5 Questions to Ask for Your Thought Leadership Strategy
The best B2B thought leadership content helps to solve business problems. By sharing your expertise and ideas, you help your audience advance their own position by taking a fresh approach to the challenges they face.
Yet many organizations dive into creating marketing content without thinking through some of the basic questions that can increase the effectiveness of their thought leadership strategy.
5 Questions to Ask for a More Effective Thought Leadership Strategy
#1 How will we measure the value of our thought leadership?
This is often an afterthought, but we ask this question first. We recommend a combination of measures, tuned to your stage of growth and the overall goals for the business. For example, an established leadership development organization may see speaking engagements and media coverage as critical for holding its industry leadership position. While a growing, mid-size edtech company may have goals for webinar sign-ups and downloads from the website. And qualitative feedback – like hearing from an SVP that they read and appreciated an article or live feedback at a speaking engagement is as valuable as quantitative metrics.
#2 Who am I trying to reach?
It’s tempting to begin thought leadership planning with your corporate and marketing strategy, but it’s essential that thought leadership starts with your target audience. And get specific! To create thought leadership that resonates, take the time to determine exactly who your audience is – industry, role, region, buying behavior, and interests. Find ways to listen to them and study their business needs and pain points. Map out the issues that you’ve identified.
Client Example
One nonprofit we work with creates content for parents, educators, and lawmakers, but we partner with them on writing to influence key industry players. This requires a distinctive tone, style and level of detail from their content for other audiences. Understanding the issues they care about–and what they don’t– is crucial for a successful thought leadership plan.
#3 Where are the gaps?
Examine your own content and audit your competitors. When you think about the core issues for your audience, what’s missing? Identify what’s causing the most frustration for your potential customers. Map out ideas you have in mind that you don’t see in your marketplace.
Client Example
A nonprofit CEO community is working to close the AI-skilled talent gap in their region. We help them educate and influence businesses and community leaders to engage in programs. Scans of local media coverage and events helped pinpoint pain points to highlight in thought leadership, such as designing less resource intensive internships, how to stop the “brain drain” of rising tech talent, and how to connect youth with hands-on AI learning.
#4 What issues can we uniquely address?
Once you identify what hasn't been covered, think critically about where your expertise can best help. Plan content to answer key questions and solve problems based on your team’s specialized knowledge and experience. We typically identify and interview internal subject matter experts (SMEs) as part of this step. Connect the burning issues and ideas that your SMEs want to champion with audience challenges, and you will have a jump start on your thought leadership plan.
Related Content: How to Be a LinkedIn Thought Leader When You Have a Day Job
#5 What content performed the best for us in the past 6 months?
Quickly scanning analytics on your existing content should flag some areas to build into your plan. Focus on engagement measures.

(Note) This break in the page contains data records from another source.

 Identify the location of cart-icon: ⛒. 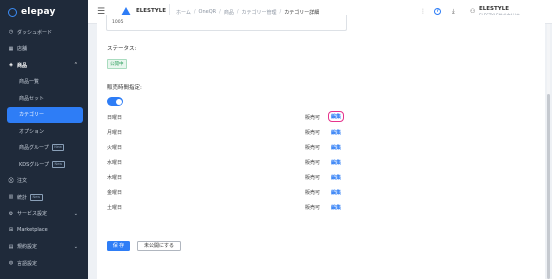
(11, 180).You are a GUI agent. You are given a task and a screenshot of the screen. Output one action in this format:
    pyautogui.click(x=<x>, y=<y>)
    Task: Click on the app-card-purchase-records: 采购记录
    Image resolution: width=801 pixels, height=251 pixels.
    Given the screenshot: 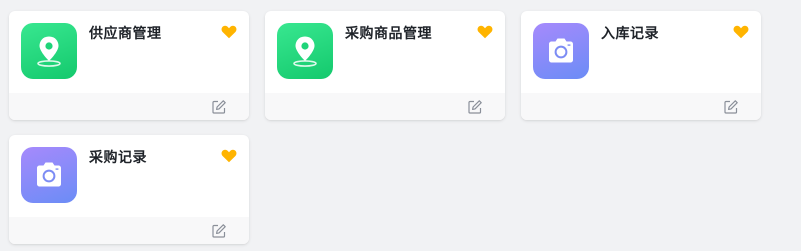 What is the action you would take?
    pyautogui.click(x=129, y=190)
    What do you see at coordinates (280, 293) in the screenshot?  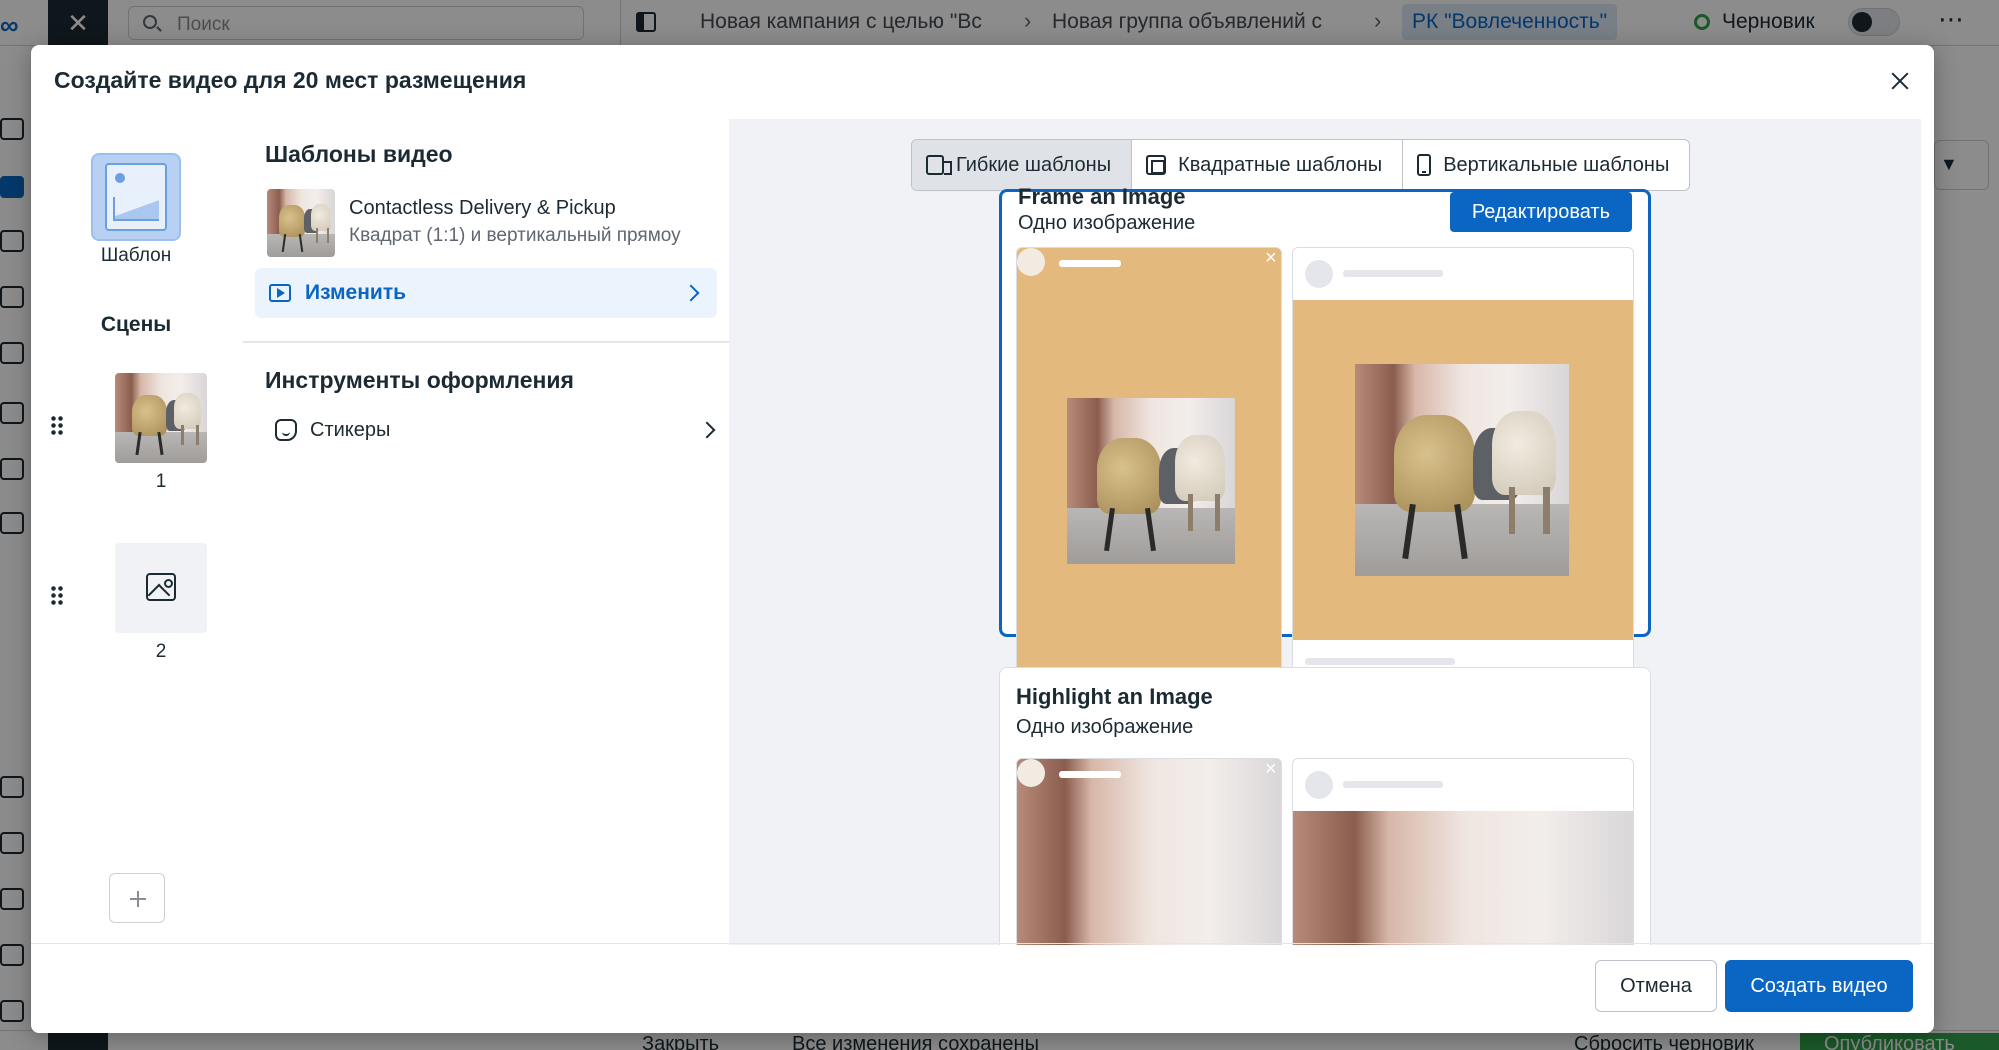 I see `video-play-icon` at bounding box center [280, 293].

Identify what email content drove the most click-throughs, which content pages had the highest average duration, which social media posts had the most comments and shares. Plan to expand on these topic areas as part of your plan or to repackage and repurpose existing high-traction content.
Client Example
A lean mental health non-profit we support always repurposes its top-performing content when building out the annual marketing plan. Highest performing blog posts are flagged so we can create new media graphics and sometimes a series of related posts to drive new audiences to the content. Recording a video intro or creating a related tool is also a way to resurface high-performing material.
Building a Strategic Thought Leadership Plan
Once you’ve identified 3-5 umbrella themes for the next 6 (or 12 months), you can map out more specific topics under each. We often develop several article headlines or create a list of questions to address with their content. A simple set of platform topics and a high-level calendar that includes seasonal happenings in your industry will help keep your team on track. Once you have your core topics, they can be applied across writing, speaking, events, and social media.
By taking a more intentional and “outside-in” approach to thought leadership planning, you will more consistently deliver content that’s engaging for your audience AND aligned with your business strategy.